* _PROBLEM_
Below are some records; output exactly the lines from the line with "Acoustic (141, 1025)" to the line with "USED GUITARS (475, 1788)", both ends kept, and nothing more.

Stored items from a collection:

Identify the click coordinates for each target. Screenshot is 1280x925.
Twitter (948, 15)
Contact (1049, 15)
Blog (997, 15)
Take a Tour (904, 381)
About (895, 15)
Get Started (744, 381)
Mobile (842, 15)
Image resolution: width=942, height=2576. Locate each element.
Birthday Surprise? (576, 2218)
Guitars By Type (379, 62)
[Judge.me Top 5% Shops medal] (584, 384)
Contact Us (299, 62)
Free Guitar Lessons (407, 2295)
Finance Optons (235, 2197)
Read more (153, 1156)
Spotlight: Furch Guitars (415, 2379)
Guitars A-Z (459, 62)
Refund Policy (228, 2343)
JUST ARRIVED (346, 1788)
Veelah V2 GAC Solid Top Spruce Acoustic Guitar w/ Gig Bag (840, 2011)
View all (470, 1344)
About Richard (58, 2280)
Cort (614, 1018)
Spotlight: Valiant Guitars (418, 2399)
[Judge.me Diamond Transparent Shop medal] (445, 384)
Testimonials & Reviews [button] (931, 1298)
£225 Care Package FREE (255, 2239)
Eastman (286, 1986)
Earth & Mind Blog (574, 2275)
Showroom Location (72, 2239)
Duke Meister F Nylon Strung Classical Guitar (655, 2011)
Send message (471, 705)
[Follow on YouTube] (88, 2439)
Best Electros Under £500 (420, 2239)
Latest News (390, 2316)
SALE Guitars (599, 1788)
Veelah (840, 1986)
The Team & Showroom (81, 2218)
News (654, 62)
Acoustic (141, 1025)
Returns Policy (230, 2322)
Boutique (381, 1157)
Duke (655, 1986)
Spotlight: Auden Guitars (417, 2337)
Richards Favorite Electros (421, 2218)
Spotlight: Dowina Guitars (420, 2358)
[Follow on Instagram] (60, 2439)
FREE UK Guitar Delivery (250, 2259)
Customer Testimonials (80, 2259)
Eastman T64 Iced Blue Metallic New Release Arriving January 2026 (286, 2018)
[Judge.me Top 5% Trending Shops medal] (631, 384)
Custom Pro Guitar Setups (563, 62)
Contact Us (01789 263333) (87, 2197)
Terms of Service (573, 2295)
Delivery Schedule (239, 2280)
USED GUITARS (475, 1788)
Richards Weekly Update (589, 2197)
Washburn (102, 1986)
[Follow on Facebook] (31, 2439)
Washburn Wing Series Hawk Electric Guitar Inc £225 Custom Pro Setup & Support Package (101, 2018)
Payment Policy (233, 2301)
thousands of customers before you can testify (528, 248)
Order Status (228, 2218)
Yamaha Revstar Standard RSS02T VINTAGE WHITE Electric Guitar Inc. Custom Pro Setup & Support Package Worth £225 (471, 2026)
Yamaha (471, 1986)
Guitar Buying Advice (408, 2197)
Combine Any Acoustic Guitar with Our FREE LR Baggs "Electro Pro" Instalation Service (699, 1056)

* _TASK OUTPUT_
Acoustic (141, 1025)
Returns Policy (230, 2322)
Boutique (381, 1157)
Duke (655, 1986)
Spotlight: Auden Guitars (417, 2337)
Richards Favorite Electros (421, 2218)
Spotlight: Dowina Guitars (420, 2358)
[Follow on Instagram] (60, 2439)
FREE UK Guitar Delivery (250, 2259)
Customer Testimonials (80, 2259)
Eastman T64 Iced Blue Metallic New Release Arriving January 2026 (286, 2018)
[Judge.me Top 5% Trending Shops medal] (631, 384)
Custom Pro Guitar Setups (563, 62)
Contact Us (01789 263333) (87, 2197)
Terms of Service (573, 2295)
Delivery Schedule (239, 2280)
USED GUITARS (475, 1788)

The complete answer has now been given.